Some things that increase the risk of spontaneous intra cerebral hemorrhage include high blood pressure, heavy alcohol use, clotting abnormalities, illicit drug use, such as cocaine and amphetamines. previous history of trauma, systemic infection, known cerebral vascular abnormalities, such as arteriovenous malformations or aneurisms, hormonal birth control use, pregnancy, congenital cardiac abnormalities, atrial fibrillation, anticoagulant use, previous intracranial hemorrhages or surgeries, atherosclerosis, cancer, and advanced age.
Furthermore, risk factors that predispose a patient to ischemic stroke also predispose them to hemorrhagic stroke. When evaluating the patient, be on the lookout for signs of increased intracranial pressure, and potential brain herniation. Initiate ICP control interventions, if concerned. Move to imaging as quickly as possible. Early imaging is important because hemorrhagic strokes have a tendency to progress. Therefore, it's best to know what you're dealing with as early as possible.
So as soon as the patient is stable enough, obtain a noncontrast CT scan of the brain. Remind yourself that hemorrhages can expand over the following day, particularly if blood pressure is not well controlled. Therefore, repeat the CT scan of the head eight to 24 hours after the first or if there is any deterioration in the patient's neurological status.
If an intracranial hemorrhage is found on imaging a CT angiogram should be performed after the initial CT, either immediately or with the follow up CT. This is used to evaluate for entities such as arteriovenous malformations, aneurysms, mycotic aneurysms, brain tumors, and other pathologies. An MRI will be of limited use in the first one to three months following an intracranial hemorrhage due to the distortion of the local anatomy and obscuration of pathologies by the hemorrhage.
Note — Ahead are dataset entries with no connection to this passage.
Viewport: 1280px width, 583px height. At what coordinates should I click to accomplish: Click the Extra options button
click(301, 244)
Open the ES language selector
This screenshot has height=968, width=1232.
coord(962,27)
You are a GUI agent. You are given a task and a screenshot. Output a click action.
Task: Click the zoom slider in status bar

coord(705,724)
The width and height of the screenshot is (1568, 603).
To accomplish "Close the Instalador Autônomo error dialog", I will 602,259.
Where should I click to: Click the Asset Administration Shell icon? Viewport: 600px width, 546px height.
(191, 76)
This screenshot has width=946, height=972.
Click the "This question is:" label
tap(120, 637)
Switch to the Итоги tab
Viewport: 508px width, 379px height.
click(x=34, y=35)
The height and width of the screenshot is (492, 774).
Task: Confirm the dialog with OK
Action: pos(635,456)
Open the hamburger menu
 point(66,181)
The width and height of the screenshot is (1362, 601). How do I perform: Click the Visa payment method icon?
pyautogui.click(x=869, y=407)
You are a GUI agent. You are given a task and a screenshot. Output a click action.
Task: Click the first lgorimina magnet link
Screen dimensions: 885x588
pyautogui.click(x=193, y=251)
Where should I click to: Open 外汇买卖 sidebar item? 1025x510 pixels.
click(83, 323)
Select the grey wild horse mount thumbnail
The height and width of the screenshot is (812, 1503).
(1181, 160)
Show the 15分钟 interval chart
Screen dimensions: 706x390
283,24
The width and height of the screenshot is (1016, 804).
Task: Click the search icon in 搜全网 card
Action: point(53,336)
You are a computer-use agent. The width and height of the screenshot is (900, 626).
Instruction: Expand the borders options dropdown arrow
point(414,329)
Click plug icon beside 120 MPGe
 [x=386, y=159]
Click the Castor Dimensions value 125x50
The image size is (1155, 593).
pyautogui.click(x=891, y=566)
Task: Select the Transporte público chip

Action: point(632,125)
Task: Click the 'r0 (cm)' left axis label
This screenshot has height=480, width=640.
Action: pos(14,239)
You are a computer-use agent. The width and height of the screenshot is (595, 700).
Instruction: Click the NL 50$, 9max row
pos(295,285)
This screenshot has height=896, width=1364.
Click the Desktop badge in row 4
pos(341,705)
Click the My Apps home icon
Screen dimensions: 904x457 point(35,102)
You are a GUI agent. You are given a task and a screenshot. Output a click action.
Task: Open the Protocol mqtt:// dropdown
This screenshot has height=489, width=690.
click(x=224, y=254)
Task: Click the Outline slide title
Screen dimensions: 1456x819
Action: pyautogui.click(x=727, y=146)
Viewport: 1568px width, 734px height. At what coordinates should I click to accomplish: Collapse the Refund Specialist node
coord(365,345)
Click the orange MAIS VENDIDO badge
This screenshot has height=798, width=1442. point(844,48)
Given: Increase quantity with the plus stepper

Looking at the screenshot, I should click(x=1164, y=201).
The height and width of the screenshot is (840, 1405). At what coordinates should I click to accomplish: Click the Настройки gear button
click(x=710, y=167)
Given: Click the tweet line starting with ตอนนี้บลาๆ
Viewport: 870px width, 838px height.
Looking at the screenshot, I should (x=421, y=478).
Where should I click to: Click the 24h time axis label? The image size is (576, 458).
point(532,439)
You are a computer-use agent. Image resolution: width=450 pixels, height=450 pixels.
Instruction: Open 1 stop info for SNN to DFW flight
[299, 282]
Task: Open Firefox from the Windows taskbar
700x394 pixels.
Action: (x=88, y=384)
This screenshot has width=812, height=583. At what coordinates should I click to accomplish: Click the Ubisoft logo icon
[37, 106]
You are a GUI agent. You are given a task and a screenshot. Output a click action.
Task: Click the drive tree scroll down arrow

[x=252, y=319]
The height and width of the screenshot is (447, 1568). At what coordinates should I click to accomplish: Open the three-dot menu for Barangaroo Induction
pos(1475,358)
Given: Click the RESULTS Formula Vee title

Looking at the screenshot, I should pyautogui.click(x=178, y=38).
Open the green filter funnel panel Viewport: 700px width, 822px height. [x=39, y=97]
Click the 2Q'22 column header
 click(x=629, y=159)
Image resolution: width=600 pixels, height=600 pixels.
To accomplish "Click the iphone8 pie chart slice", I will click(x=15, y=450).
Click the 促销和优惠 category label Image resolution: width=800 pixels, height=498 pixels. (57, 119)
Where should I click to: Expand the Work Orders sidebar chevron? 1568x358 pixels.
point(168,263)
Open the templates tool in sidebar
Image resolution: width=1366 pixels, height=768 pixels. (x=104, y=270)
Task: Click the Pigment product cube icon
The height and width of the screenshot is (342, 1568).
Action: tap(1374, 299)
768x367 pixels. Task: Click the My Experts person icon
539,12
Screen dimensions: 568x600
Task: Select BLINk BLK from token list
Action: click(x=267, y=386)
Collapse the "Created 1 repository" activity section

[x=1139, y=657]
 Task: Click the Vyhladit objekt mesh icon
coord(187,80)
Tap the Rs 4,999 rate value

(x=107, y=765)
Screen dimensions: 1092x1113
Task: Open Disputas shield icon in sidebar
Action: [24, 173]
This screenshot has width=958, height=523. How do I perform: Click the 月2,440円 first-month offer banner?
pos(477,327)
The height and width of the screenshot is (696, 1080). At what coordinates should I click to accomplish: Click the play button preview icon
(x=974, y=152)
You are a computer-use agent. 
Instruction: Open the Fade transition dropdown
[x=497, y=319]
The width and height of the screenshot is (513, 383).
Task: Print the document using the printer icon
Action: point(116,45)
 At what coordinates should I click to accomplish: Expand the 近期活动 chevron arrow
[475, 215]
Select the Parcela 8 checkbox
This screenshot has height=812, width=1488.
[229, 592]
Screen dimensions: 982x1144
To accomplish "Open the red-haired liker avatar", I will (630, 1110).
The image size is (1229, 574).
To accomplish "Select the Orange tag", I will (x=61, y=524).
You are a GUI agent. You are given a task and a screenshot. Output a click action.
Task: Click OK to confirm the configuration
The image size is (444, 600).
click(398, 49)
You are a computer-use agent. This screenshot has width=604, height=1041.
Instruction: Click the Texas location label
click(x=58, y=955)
Some teams will nonetheless order such a study to see if they can discern a tumor in the mass. The late MRIs both with and without IV contrast, are generally ordered to rule out the following, associated tumor, cavernous hemangiomas and other lesions. A non emergent carotid and vertebral artery evaluation, for example, a Doppler study and an echocardiogram are often ordered in patients who are discovered to have an intracranial hemorrhage.
These studies look for other ideologies for the hemorrhage when a clear source has not been already identified. Sometimes the venous study through MR venography or CT venography should be considered if the etiology is not clear, particularly if the hemorrhage is intra parenchyma and peripheral in the brain. This may demonstrate a venous sinus occlusion. If a vascular lesion is detected, you may move on to full for vessels cerebral angiography to better characterize and possibly treat it. Treatment of hemorrhagic strokes more often than not, is supportive.
Efforts are made to control intracranial pressure, reduce brain swelling, and keep the rest of the patient's body healthy as the hemorrhage resolves. Once it's clear the patient will be stable attention is rapidly turn to their rehabilitation. Only a select few patients with hemorrhagic strokes go on to surgical intervention. This is not out of cruelty, but out of the fact that surgery has only been shown to be beneficial in a narrow window of associated circumstances.
Surgical decision making is predicated on factors such as hemorrhage location, hemorrhage size, the patient's neurological status, evidence of hemorrhage and or neurological progression, evidence of increased intracranial pressure and herniation, associated hydrocephalus and the patient's age and premorbid condition.